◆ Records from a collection
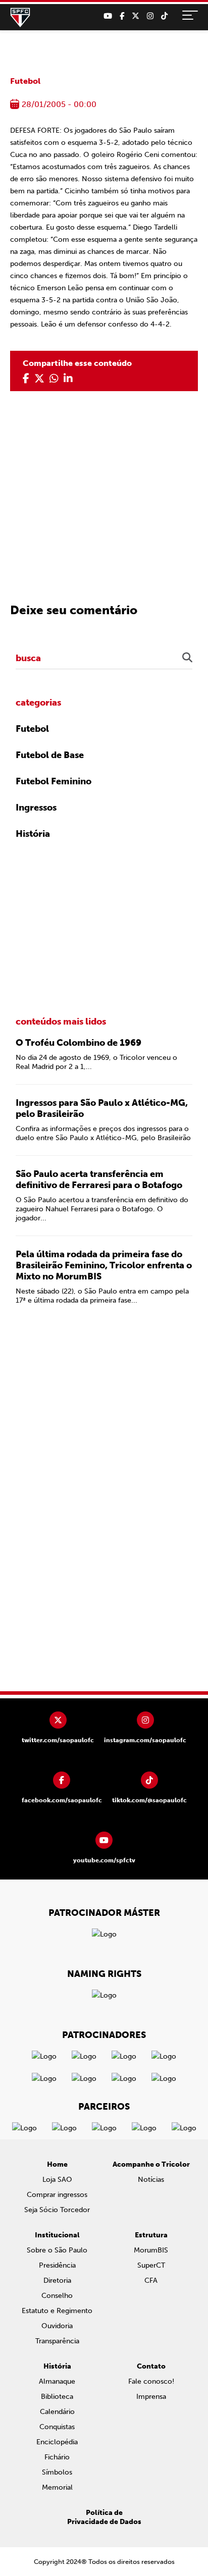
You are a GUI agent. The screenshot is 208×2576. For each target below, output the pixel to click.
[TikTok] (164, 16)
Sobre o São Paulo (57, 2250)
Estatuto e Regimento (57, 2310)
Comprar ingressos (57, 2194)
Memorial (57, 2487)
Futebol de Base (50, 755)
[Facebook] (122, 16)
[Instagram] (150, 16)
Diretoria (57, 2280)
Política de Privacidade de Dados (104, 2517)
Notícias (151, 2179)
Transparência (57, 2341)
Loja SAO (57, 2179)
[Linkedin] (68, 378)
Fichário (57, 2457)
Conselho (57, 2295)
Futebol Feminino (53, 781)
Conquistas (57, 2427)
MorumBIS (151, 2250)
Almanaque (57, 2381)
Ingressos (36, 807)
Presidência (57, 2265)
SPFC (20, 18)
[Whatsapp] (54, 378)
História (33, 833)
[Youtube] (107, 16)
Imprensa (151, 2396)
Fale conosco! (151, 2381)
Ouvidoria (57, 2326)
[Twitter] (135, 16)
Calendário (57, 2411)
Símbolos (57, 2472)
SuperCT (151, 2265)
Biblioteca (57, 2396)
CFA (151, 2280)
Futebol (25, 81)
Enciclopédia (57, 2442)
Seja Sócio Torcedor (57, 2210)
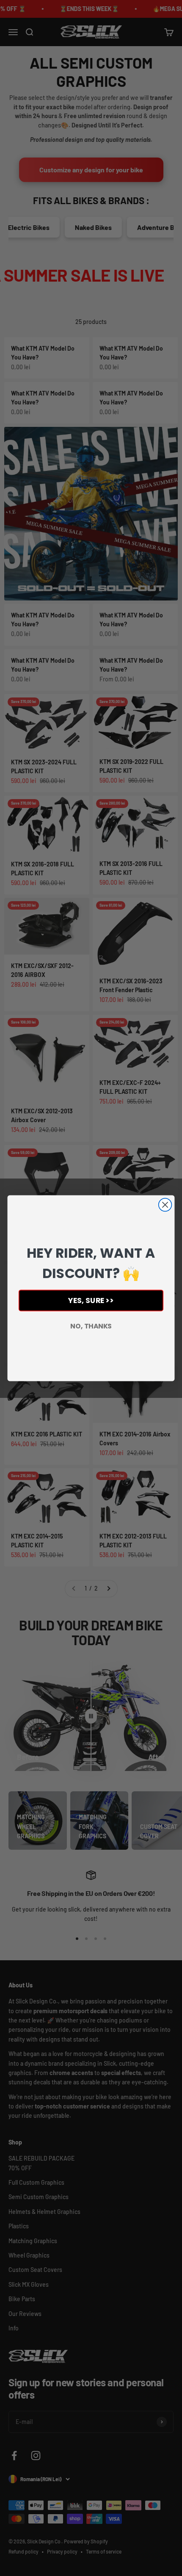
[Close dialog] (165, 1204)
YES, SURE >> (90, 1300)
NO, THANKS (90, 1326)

◆ INSTRUCTIONS FOR THE TASK
Copy exactly the lines from the one containing "Símbolos (57, 2472)" through the last line of the records above, including both, and omit every picture.

◆ OUTPUT OF THE EXERCISE
Símbolos (57, 2472)
SuperCT (151, 2265)
Biblioteca (57, 2396)
CFA (151, 2280)
Futebol (25, 81)
Enciclopédia (57, 2442)
Seja Sócio Torcedor (57, 2210)
[Close dialog] (165, 1204)
YES, SURE >> (90, 1300)
NO, THANKS (90, 1326)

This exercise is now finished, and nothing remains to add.